• [AIM OF THE EXERCISE]
Beginning at the line with "You are a computer-use" in the records below, return each line up to and including the last, exactly as it stands, but not the pictures.

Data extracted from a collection
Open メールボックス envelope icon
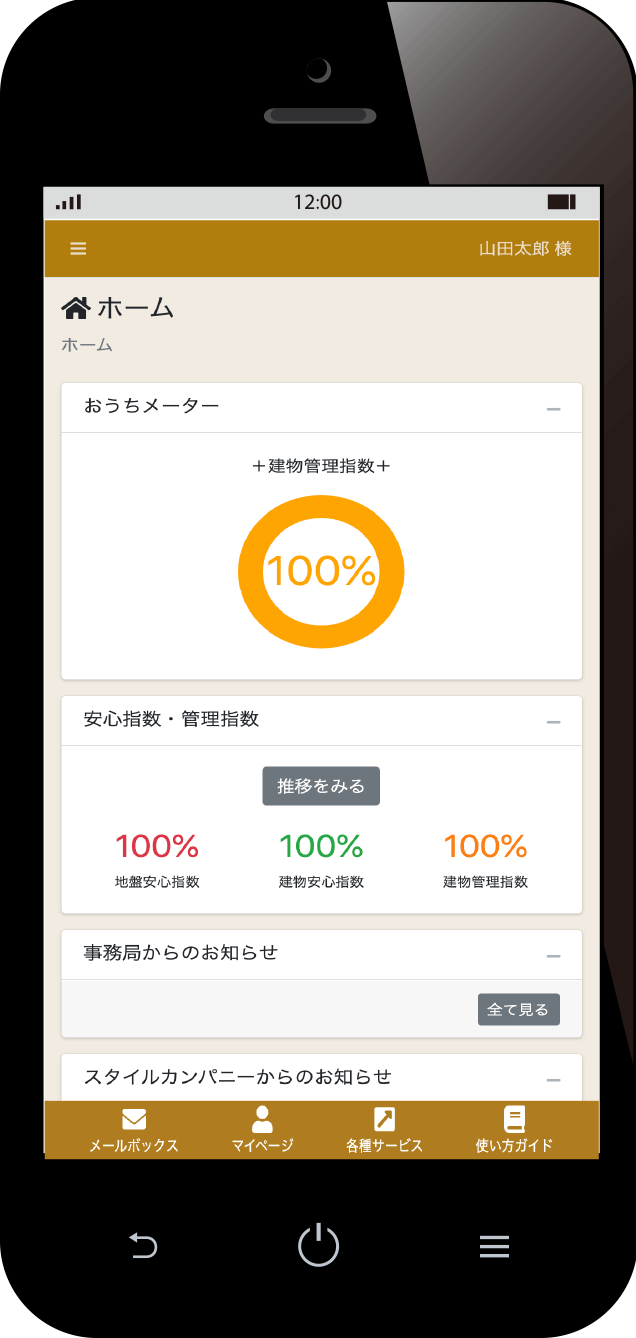Image resolution: width=636 pixels, height=1338 pixels. (x=134, y=1119)
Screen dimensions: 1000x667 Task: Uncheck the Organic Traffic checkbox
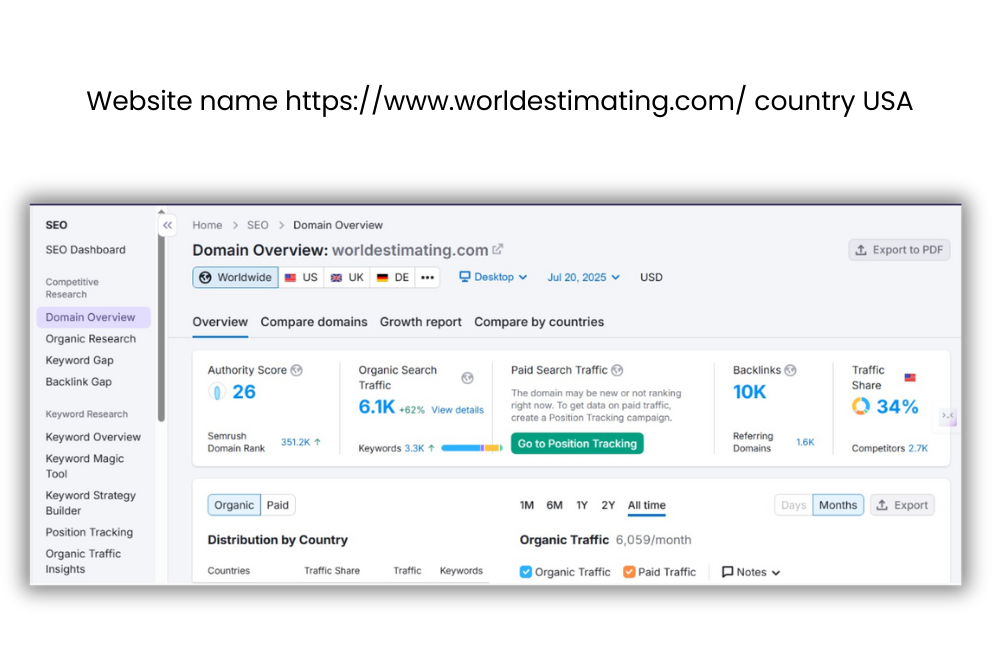click(x=526, y=572)
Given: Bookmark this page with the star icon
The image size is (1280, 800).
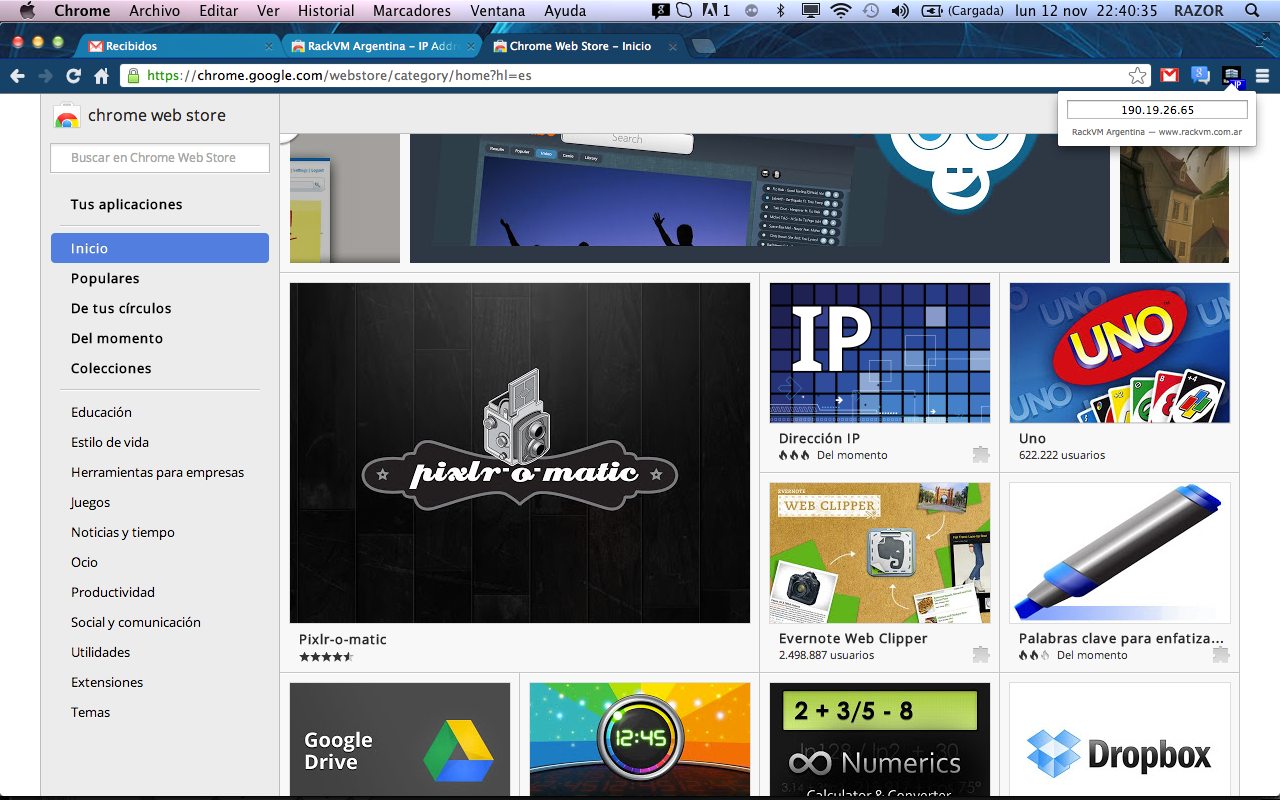Looking at the screenshot, I should pyautogui.click(x=1137, y=75).
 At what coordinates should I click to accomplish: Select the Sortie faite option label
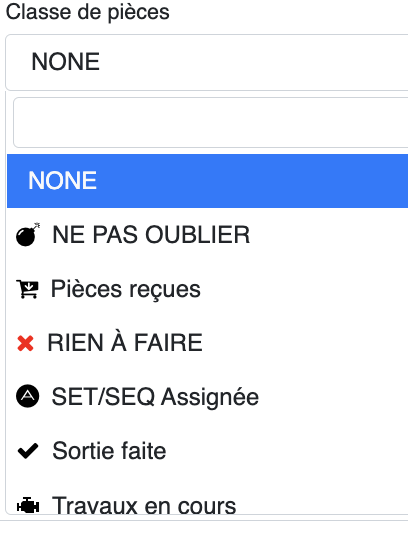click(x=109, y=451)
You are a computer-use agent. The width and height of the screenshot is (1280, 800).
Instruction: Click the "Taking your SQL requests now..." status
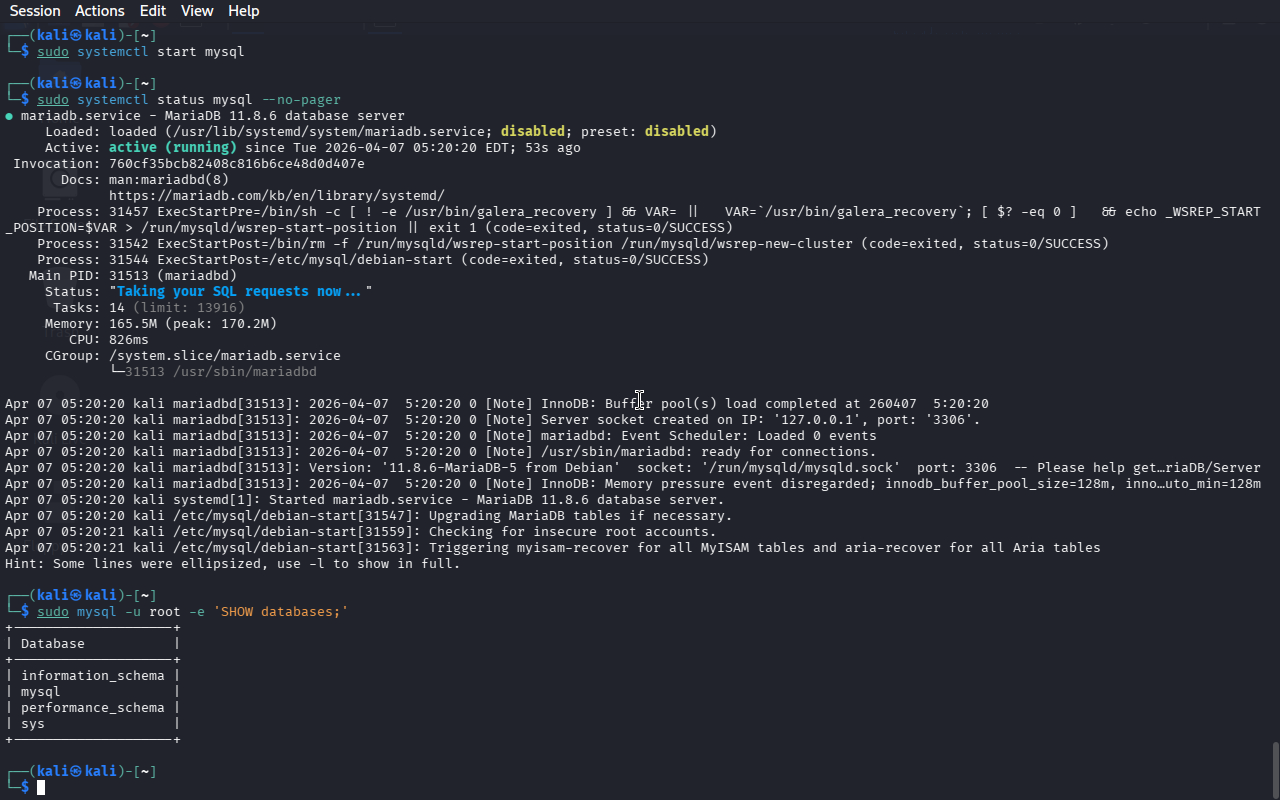point(240,292)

• [EXERCISE ANSWER]
You are a computer-use agent. The width and height of the screenshot is (1280, 800).
Instruction: Click the "Taking your SQL requests now..." status
point(240,292)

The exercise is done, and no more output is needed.